# New Home Construction



## mjbasford (Oct 2, 2016)

Look into Aiphone products. They have worked great for us in the past.


----------



## macmikeman (Jan 23, 2007)

Run 2 1" pvc conduits and one 3/4" pvc from the main house out to the gate. The 3/4" is for lighting, One of the 1" ones is for gate power, and the other 1" is for your communications lines. Blow strings thru them. Run another 3/4" from one side of the gate to the other side of the driveway in case they end up asking for lights on both sides of the gate, (many times they do).


----------



## Kevin (Feb 14, 2017)

I'd love to have run those line however I'm stuck with 4" DB2. one run to the hydro pole, one to the gate, And one to the outbuilding near the gate. I got a funny feeling we'll be digging up the driveway again anyway.

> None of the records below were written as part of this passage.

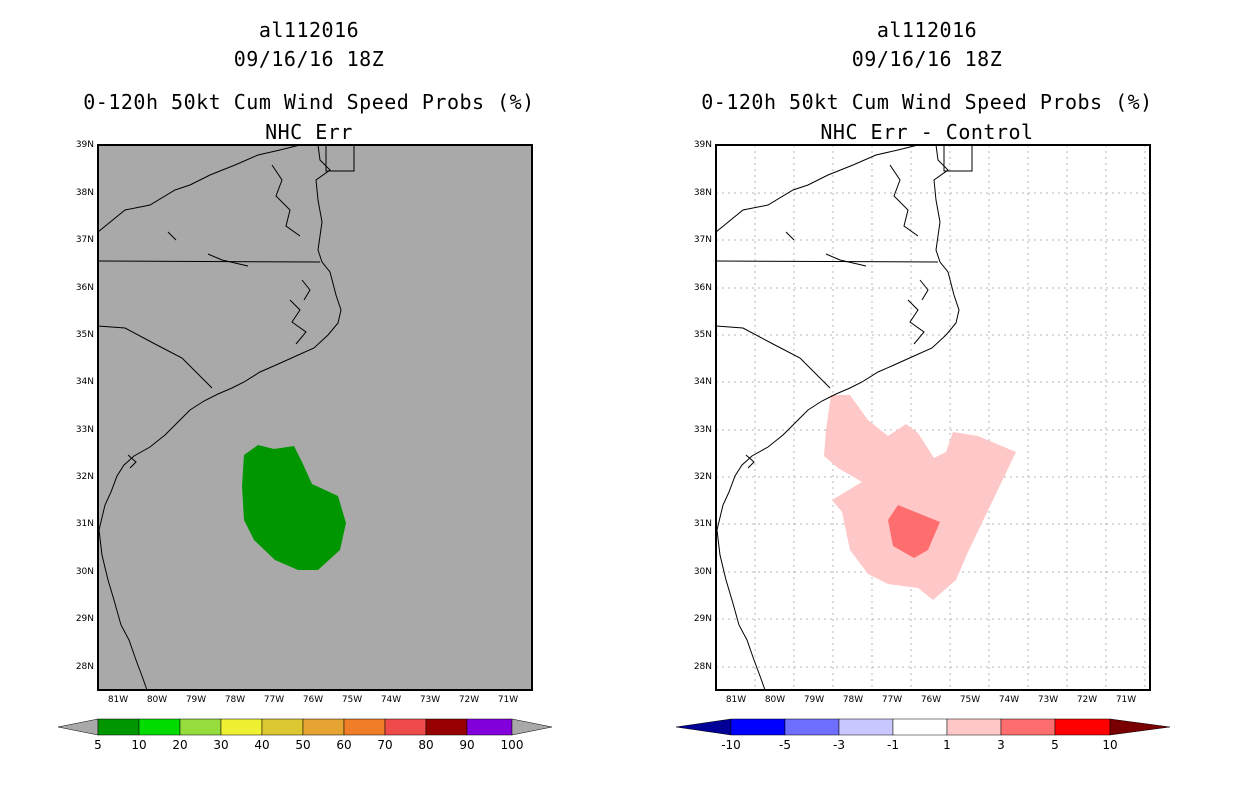  Describe the element at coordinates (469, 700) in the screenshot. I see `left-lon-label: 72W` at that location.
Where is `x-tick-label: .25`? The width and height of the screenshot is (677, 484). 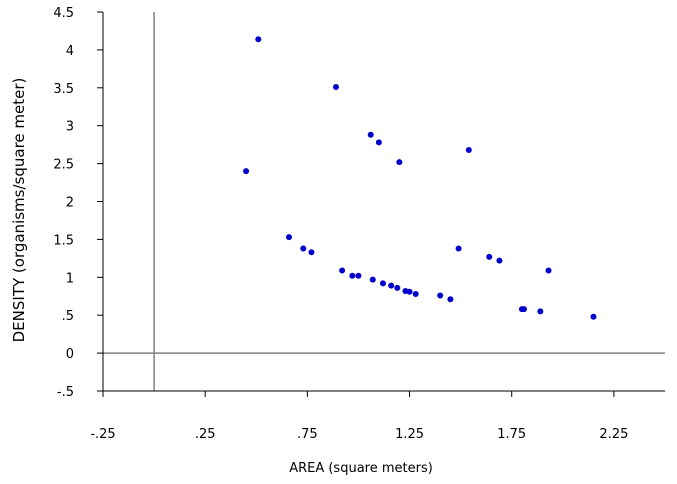 x-tick-label: .25 is located at coordinates (206, 434).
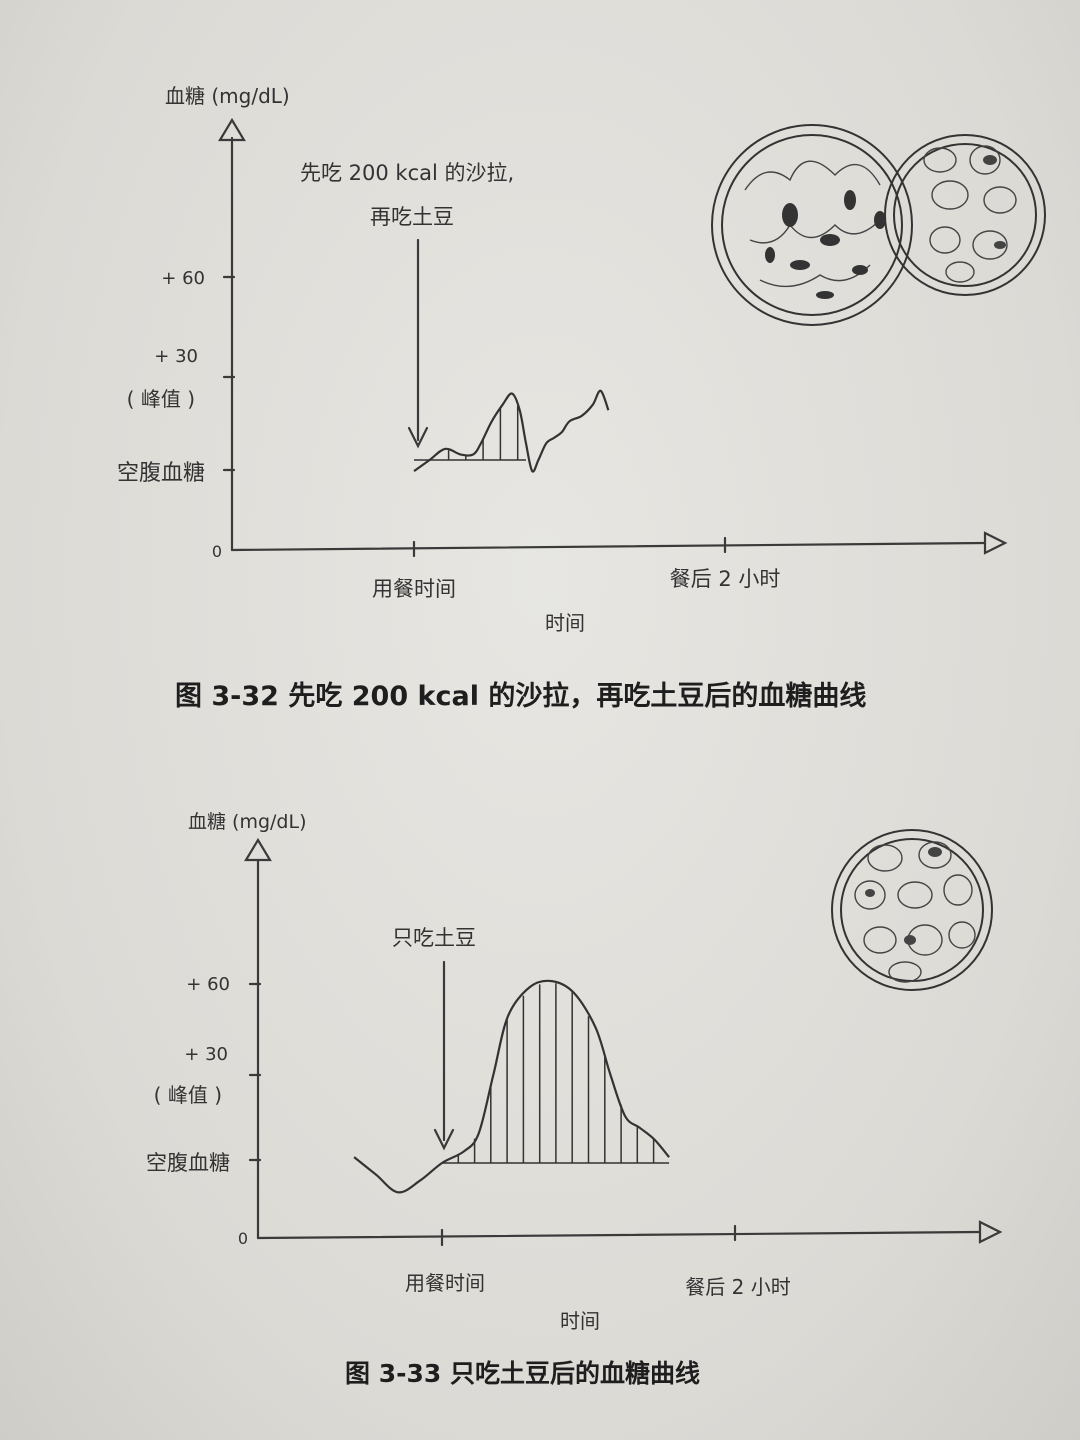 This screenshot has width=1080, height=1440. I want to click on potato-illustration, so click(912, 910).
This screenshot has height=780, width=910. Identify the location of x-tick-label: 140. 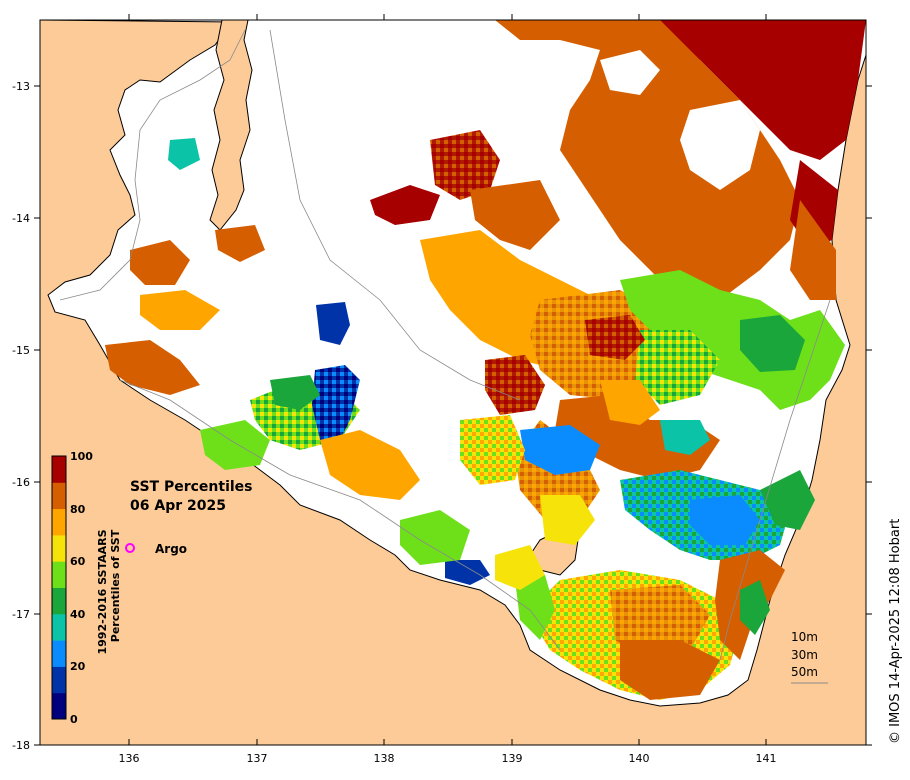
(640, 758).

It's also a 200 foot run that's not exactly straight. I'm showing up after the fact and now I get to try and work around everything.


macmikeman said:


> Run 2 1" pvc conduits and one 3/4" pvc from the main house out to the gate. The 3/4" is for lighting, One of the 1" ones is for gate power, and the other 1" is for your communications lines. Blow strings thru them. Run another 3/4" from one side of the gate to the other side of the driveway in case they end up asking for lights on both sides of the gate, (many times they do).


Sent from my SM-G920W8 using Tapatalk


----------



## MechanicalDVR (Dec 29, 2007)

macmikeman said:


> Run 2 1" pvc conduits and one 3/4" pvc from the main house out to the gate. The 3/4" is for lighting, One of the 1" ones is for gate power, and the other 1" is for your communications lines. Blow strings thru them. Run another 3/4" from one side of the gate to the other side of the driveway in case they end up asking for lights on both sides of the gate, (many times they do).


Never did one 1 1/4" and one 1" with a 1" across the gate opening?


----------